§ 課題:
1) 本文の「京都で活躍する若手女性和菓子」から「生業とする人が増えています。」までを、両端を含めて一字一句変えずに書き写しなさい。
2) 本文を読み、次の問いに答えなさい。
(a) 藤田倫子さんが左京区で営んでいる店の名前は何か。
(b) 藤田さんは修行時代、京都中の和菓子店で何をしたと書かれているか。
(c) 藤田さんが最初に教えてくれたのは、どの店の何か。
3) 次の各文が本文の内容と合っているかどうかを「はい」か「いいえ」で答え、判断の決め手となる本文の語句をそのまま引用しなさい。
(a) 藤田倫子さんは京都生まれ、京都育ちである。
(b) 藤田さんは、小豆はいつも同じ炊き方でよいと述べている。
(c) 和菓子作りを生業とする若い女性は減っている。

§ 本文:
_ _ _

京都で活躍する若手女性和菓子職人に、数ある和菓子の中で、つくり手の目線から見て素晴らしいと思う甘味を教えてもらいました。左京区で「茶房一倫」を営む藤田さんが教えてくれたのは「あんこがおいしいお店」。奥深いあんこの世界をのぞいてみてください。
【教えてくれた人】知る人ぞ知る、左京区の隠れ家的和菓子喫茶の店主・藤田倫子さん
自分らしい和菓子を目指して、日々精進を続ける和菓子職人。
男の世界と思われがちな和菓子界ですが、実は、今、若い女性で和菓子作りを生業とする人が増えています。
その一人が、京都生まれ、京都育ちの藤田倫子さんです。和菓子好きが高じて、京都市内のお茶屋や和菓子店で勤務したのち、左京区で「茶房一倫」を営んでいます。
奥深いあんこの世界へ・・・
修行時代、京都中の和菓子店を食べ歩いたという藤田さんに「あんこがおいしいお店」を教えてもらいました。
「あんこは和菓子にとって必要不可欠ですが、自然の産物である小豆は、その時々で炊き方を変えなければいけないほど繊細なんです。素材や炊き方を含めて、お店の個性が出やすいところですね」
まず教えてくれたのは、おはぎ専門店「今西軒」のこしあんのおはぎです。

_ _ _

§ 元データ:
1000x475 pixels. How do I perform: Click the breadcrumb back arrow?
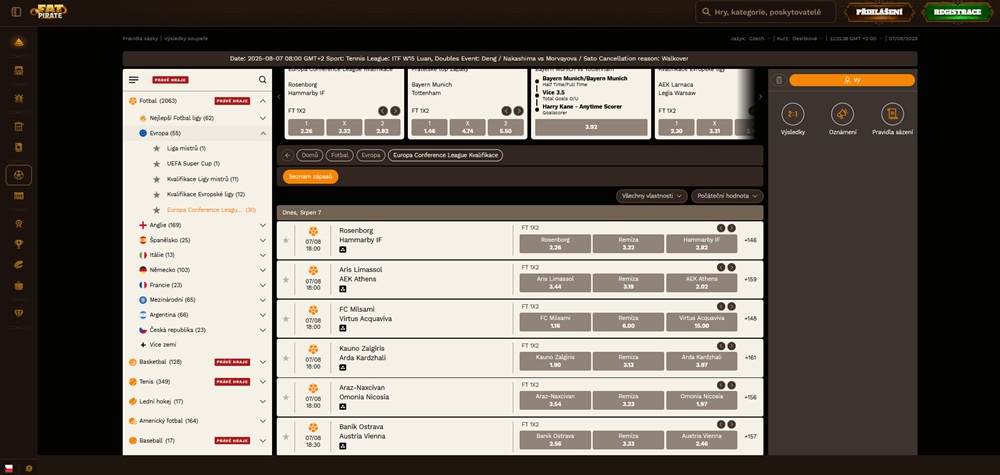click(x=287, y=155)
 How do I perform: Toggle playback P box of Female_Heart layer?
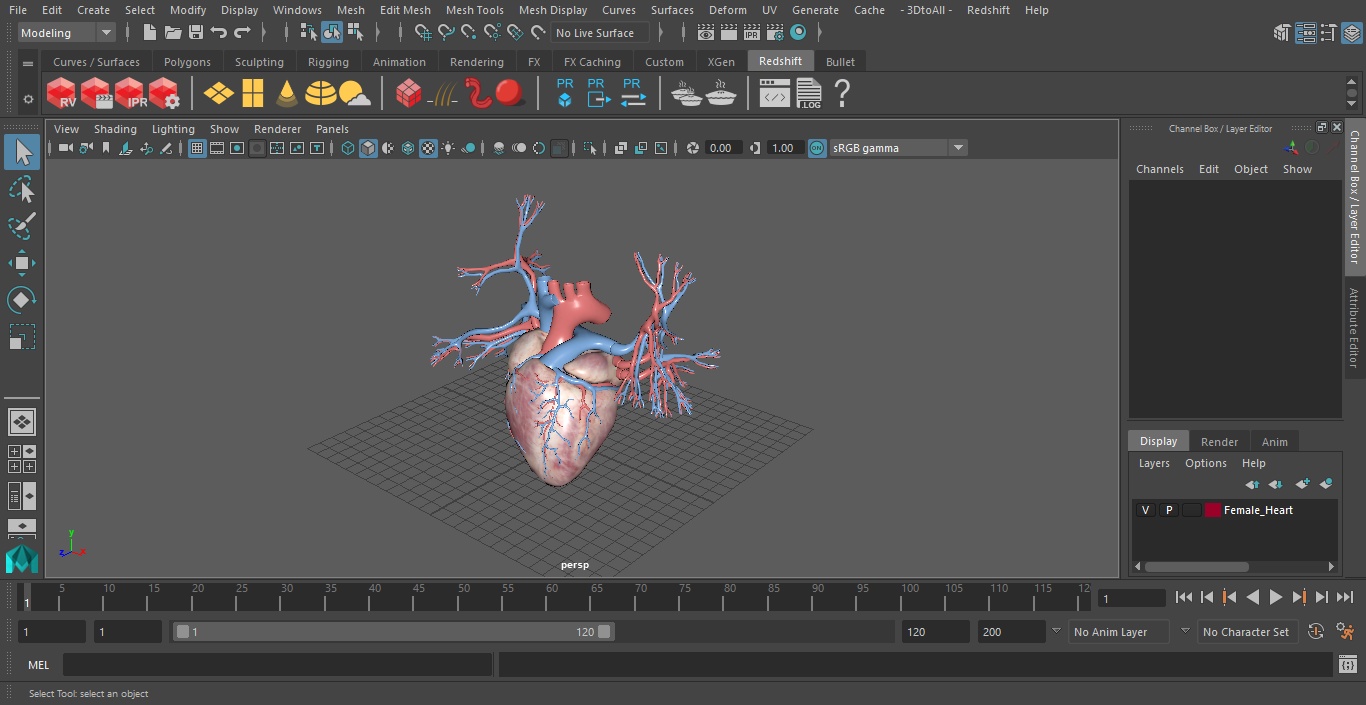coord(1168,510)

_ _ _

§ 解答:
1)
京都で活躍する若手女性和菓子職人に、数ある和菓子の中で、つくり手の目線から見て素晴らしいと思う甘味を教えてもらいました。左京区で「茶房一倫」を営む藤田さんが教えてくれたのは「あんこがおいしいお店」。奥深いあんこの世界をのぞいてみてください。
【教えてくれた人】知る人ぞ知る、左京区の隠れ家的和菓子喫茶の店主・藤田倫子さん
自分らしい和菓子を目指して、日々精進を続ける和菓子職人。
男の世界と思われがちな和菓子界ですが、実は、今、若い女性で和菓子作りを生業とする人が増えています。

2)
(a) 「茶房一倫」
(b) 食べ歩いた。
(c) おはぎ専門店「今西軒」のこしあんのおはぎ

3)
(a) はい。「京都生まれ、京都育ちの藤田倫子さんです」
(b) いいえ。「その時々で炊き方を変えなければいけないほど繊細なんです」
(c) いいえ。「若い女性で和菓子作りを生業とする人が増えています」